## 作業内容
「Task: Toggle the red filter funnel icon」を含む行から「Action: [x=724, y=40]」を含む行までを、両端の行も含めて一字一句そのまま書き直すこと。画像は答えに入れないこと。

________________________

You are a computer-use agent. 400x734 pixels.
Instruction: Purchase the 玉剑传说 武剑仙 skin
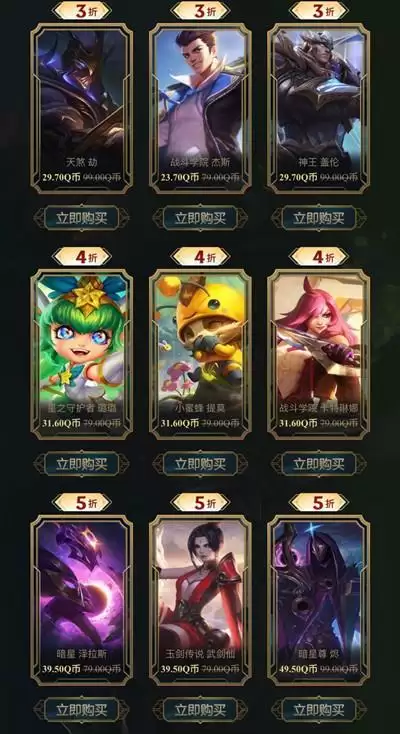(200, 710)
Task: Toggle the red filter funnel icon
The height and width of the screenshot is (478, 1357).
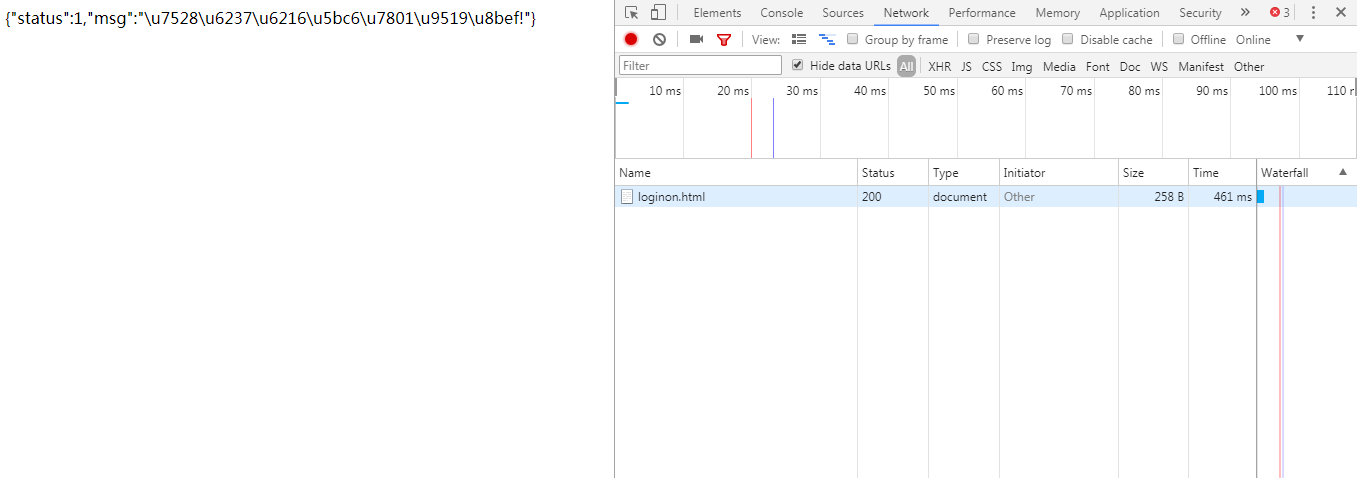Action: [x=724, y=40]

________________________

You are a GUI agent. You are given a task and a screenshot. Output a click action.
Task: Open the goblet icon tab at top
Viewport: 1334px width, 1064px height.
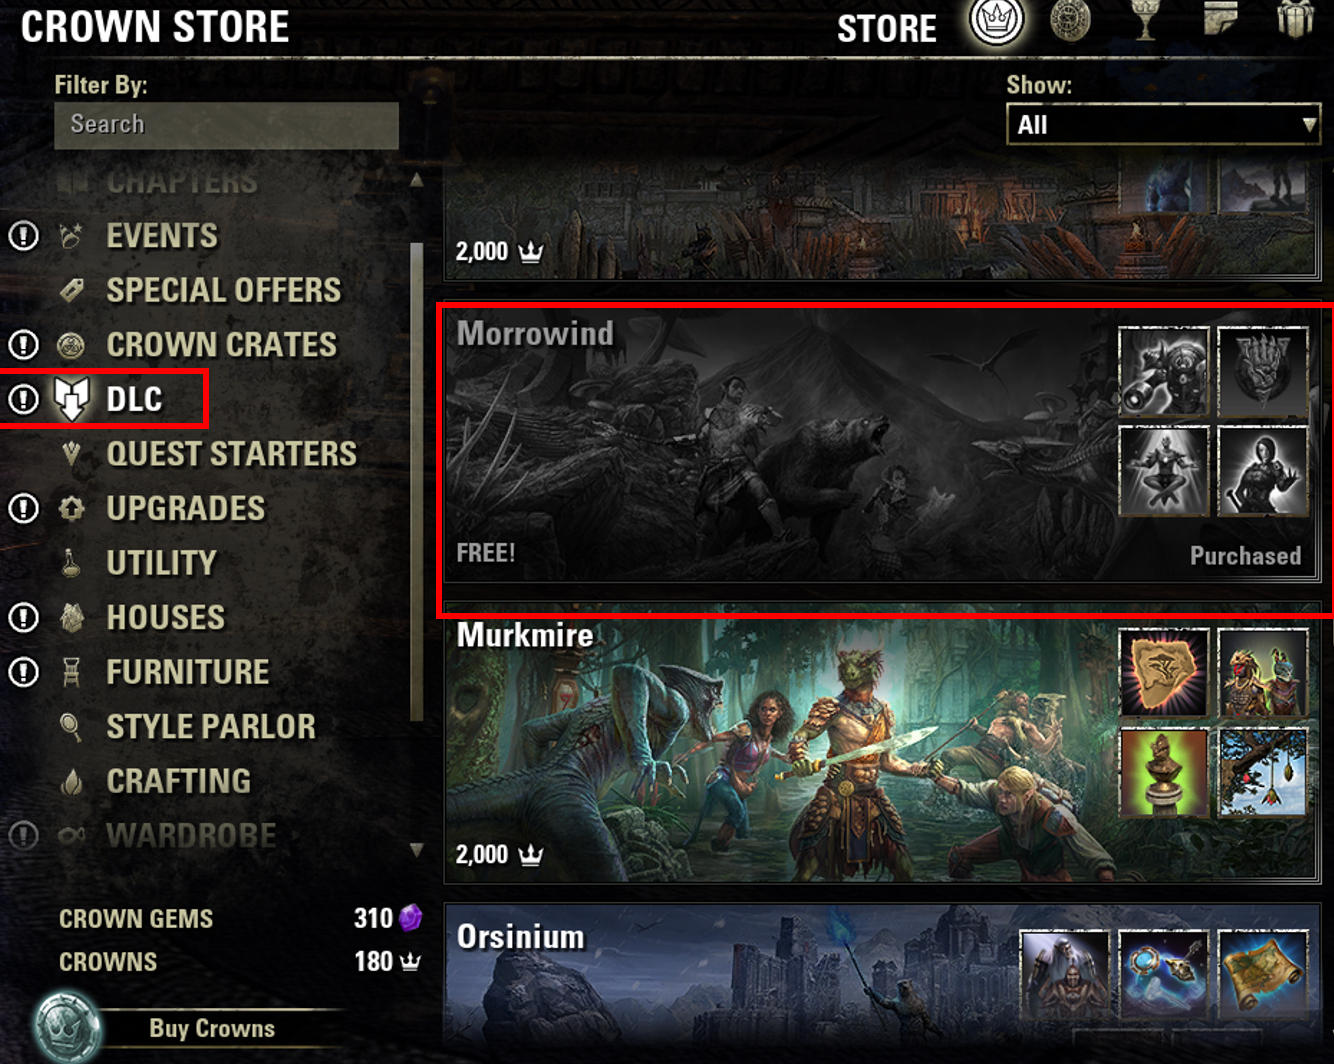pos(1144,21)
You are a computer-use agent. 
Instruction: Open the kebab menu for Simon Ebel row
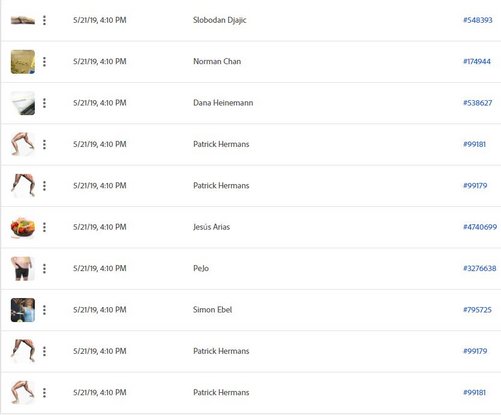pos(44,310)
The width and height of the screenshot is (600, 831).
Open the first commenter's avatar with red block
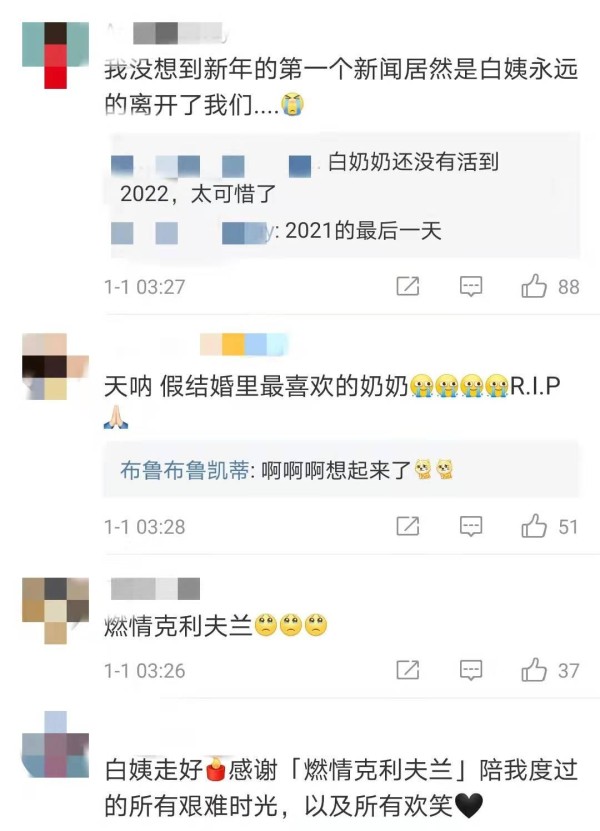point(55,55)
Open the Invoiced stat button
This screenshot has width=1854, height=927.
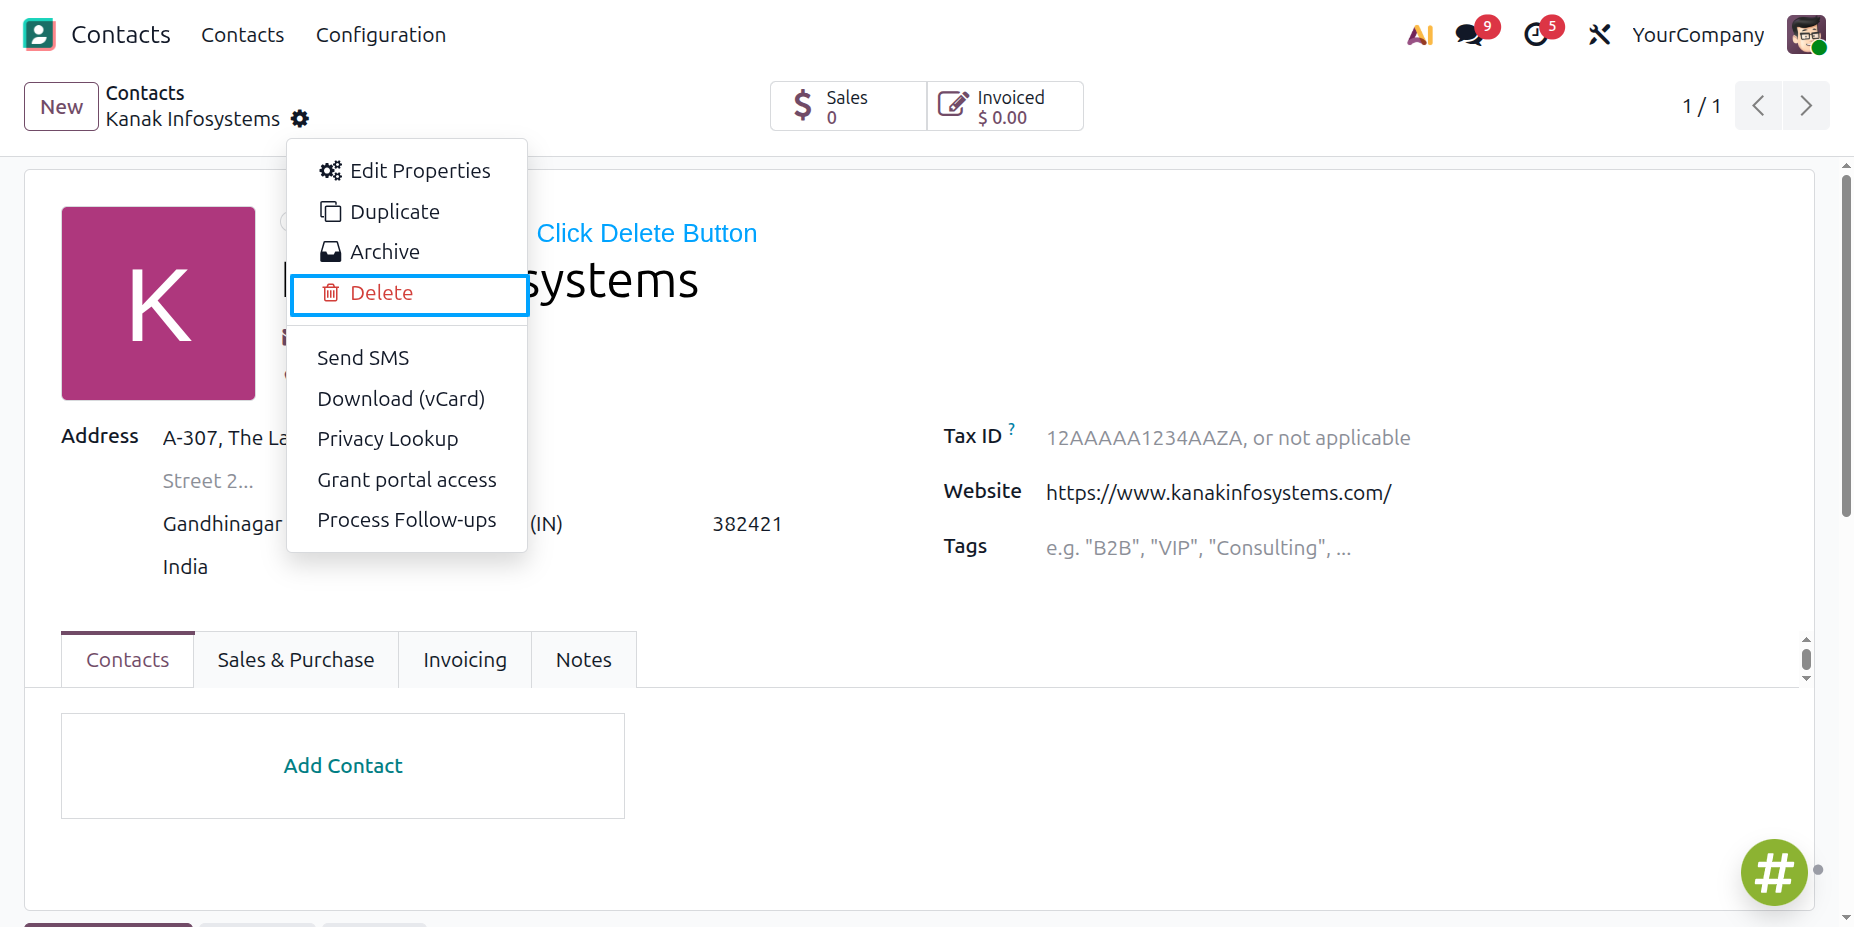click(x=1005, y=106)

________________________

## 解答
Task: Toggle the red filter funnel icon
The height and width of the screenshot is (478, 1357).
Action: [x=724, y=40]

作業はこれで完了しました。